Here are a few of the concepts I picked up from my reading about Danish
fæsterer (peasants) in the 1600-1700. Most of this came from “A Manorial World,’
the book I told you about earlier. It is based on a “typical” manorial
farm on Sjælland – Giesegaard.
I hope this helps you a little.
Hazel in Eagan, MN
In the 1600’s, the Danish king was land rich and cash poor because of all
the wars and all the building Christian IV did (i.e. Rosenborg, Rundetårn). He
owed money to a lot of people including merchants and civil servants. He
used small parcels of land to pay them. These parcels of land were spread out
over the entire country. The recipients would sometimes trade parcels so that
their parcels were grouped in the same area. That is what the civil
servant who eventually owned Giesegaard did. He originally had some partners in
owning the land but eventually bought them out. Thus, a commoner (a civil
servant) became a country squire in the early 1600’s. I do not believe that made
him a member of the nobility.
During that time, Danish law designated the land as free and unfree. The
manorial lord could not sell unfree land and could not work it himself as a
part of his farm. The unfree land was required to be rented to fæsterer.
Fæsterer have been defined on the list as “slaves.” That is not precisely
true. They were not the property of the manorial lord. They had signed
contracts (fæstebrev) with the manorial lord that set forth the responsibilities
of both the fæster and the manorial lord. They had to pay a fee for the
privilege of having a fæstebrev. In this contract, the fæster agreed to pay a
certain amount of rent in money, goods (i.e. grain, animals, etc.) and corvee
(days spent working directly for the lord). In return, the lord agreed to
protect the fæster and his family, to care for the family in the event of the
death of the fæster, to send the fæster’s taxes to the king and his tithe to the
church, etc. The contract was in effect for the rest of the fæster’s life
and included the use of the land and a dwelling as long as the fæster met the
terms of the contract. Thus the fæster was not in actual fact a slave as the
lord did not own him.
The corvee (hoveri in Danish) owed to the lord consisted of so many days
that the fæster needed to either have some hired help to send to work on the
manorial farm or have a number of children old enough to do that. The farmer had
to drop everything immediately and go to the manorial farm when the bailiff
came. If it was time to work the fields, the farmer took his horses and farm
implements to the manorial farm to work in the fields. The manorial lord
thus did not need to own workhorses and farm implements himself. The fæsterer
on his unfree lands provided them when necessary. Of course, the bailiff
always chose the optimum times for the work on the manorial farm. This meant
that the fæster would often not get to plow, plant, etc. until conditions were
not favorable. Thus, his yields would be very poor.
When the fæster died, the bailiff and, usually, someone from the small
village that was near or on the manorial farm (herregaard) would assess the value
of everything the fæster owned (including his clothes and everything in the
house – pots, pans, shoes, etc.) Then they would tally his debts.
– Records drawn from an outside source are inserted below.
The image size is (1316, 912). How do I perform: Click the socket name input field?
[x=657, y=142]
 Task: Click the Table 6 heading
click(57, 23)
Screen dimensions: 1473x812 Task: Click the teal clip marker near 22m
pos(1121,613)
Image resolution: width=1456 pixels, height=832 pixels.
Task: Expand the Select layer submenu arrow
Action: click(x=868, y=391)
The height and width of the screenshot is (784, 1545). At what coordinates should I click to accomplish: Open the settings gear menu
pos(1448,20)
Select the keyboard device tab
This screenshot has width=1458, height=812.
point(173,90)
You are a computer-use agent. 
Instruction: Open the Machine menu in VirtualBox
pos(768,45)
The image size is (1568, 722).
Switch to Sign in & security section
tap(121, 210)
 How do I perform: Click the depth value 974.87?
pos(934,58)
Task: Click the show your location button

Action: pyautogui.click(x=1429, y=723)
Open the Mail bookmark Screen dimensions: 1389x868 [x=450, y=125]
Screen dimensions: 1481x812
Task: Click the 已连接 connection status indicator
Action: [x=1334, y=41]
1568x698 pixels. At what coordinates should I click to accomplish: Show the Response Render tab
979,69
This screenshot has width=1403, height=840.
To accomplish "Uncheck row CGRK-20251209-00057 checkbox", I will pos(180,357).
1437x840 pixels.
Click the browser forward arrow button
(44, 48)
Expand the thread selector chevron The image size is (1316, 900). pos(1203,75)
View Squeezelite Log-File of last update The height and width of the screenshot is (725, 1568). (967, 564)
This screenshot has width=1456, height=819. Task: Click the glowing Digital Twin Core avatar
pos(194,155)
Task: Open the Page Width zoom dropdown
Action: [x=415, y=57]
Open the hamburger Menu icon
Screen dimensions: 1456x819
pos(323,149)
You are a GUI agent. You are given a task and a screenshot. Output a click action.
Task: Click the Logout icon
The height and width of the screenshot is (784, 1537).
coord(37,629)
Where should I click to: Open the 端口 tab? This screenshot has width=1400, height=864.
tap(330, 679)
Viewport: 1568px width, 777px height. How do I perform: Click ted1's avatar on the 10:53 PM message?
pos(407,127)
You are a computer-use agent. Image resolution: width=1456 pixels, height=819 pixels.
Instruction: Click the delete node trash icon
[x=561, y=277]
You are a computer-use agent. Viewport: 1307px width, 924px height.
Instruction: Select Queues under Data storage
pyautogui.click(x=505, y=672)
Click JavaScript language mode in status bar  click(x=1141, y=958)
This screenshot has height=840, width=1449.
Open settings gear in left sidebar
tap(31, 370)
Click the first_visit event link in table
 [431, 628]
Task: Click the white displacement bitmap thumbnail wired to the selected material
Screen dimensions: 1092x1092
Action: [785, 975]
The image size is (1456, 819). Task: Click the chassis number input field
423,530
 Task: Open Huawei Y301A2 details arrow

It was very
rare that the assets exceeded the debts. The man’s wife and children were
left with nothing. The manorial lord had to find someone to take over the
farm. In many instances, he would find a young bachelor and give him incentives
(such as exemption from compulsory military service and training on Sundays)
to become a fæster and marry the previous fæster’s widow and care fore his
children. That is one reason why you sometimes find a difference of 20 years
or more between a man and his wife in age. Once the older woman died, the
fæster was free to marry a younger woman.
The residents of the village had no land. Some of them worked for the
fæsterer, some were skilled tradesmen, some were merchants, some were day laborers
on the manorial farm, etc.
As time went on, it became more difficult to find men who were willing to
become fæsterer. While they were not slaves in the sense of being owned, it was
a hard life and they were always subject to the whims of the manorial lord.
Work on the manorial farm was often made very difficult because the bailiff
was so cruel. Sometimes, the fæster was forced to go to the manorial farm
and work, leaving his hired men and/or hired girls at home as they refused to
go to the manorial farm and work for the bailiff.
I believe it was in the late 1700’s or early 1800’s that the fæste system
was eliminated and former fæsterer were allowed to purchase their farms.